Bir bölgede yaşayan halk, bölgesindeki yeşil alan ve ormanlık gereksinimini, sanayi, konut ve ticaret alanlarının dağılımının sorunlarını, tarihî ve kültürel alanların içinde bulundukları koşulları, yeterli su kanalizasyon ve yol hizmetinin mevcut olup olmadığını, aksayan noktaları ve bir ölçüde nedenlerini, onların sonuçlarını yaşayanlar olarak en iyi bilenler ve bilmesi gerekenlerdir.

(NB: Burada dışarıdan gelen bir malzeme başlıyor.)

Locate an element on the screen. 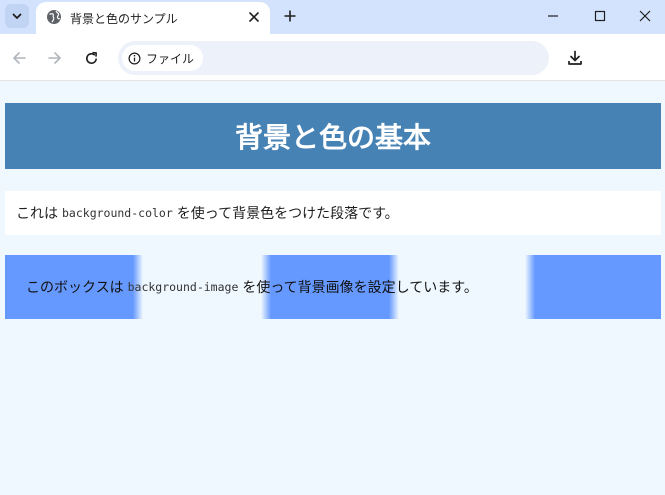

Bu nedenle biz de burada, Eymir de, halkımız ile beraber bisiklet turumuzu gerçekleştirecek, ardından açık hava forumu yaparak çevresel konularda bu zamana kadar verilen emekler üzerine bilgi alış verişinde bulunarak Ankaranın nefes alan noktalarından biri olan burası için bir farkındalık yaratmış olacağız. Yapacağımız etkinlik ile dostlarla yeşil bir günde keyifli paylaşımlarda bulunarak çevre günü kutlamalarını en güzel şekilde anlamlandırmış olacağız.

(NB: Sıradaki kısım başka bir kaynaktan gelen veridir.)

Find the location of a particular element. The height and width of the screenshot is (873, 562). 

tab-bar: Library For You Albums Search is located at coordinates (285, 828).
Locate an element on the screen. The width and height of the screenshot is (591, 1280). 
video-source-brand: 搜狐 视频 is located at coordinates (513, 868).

Bir ağacın kesilmemesi için koca bir köşkü kaydıran Türkiye Cumhuriyetinin kurucusu Ulu Önder Gazi Mustafa Kemalin ilke ve inkılaplarına bağlı kalarak, şehrimizin çevre sorunlarına çözüm üretebilmek amacıyla ÇMO Ankara Şube olarak sonuna kadar çalışacağımızı burada beyan ederiz.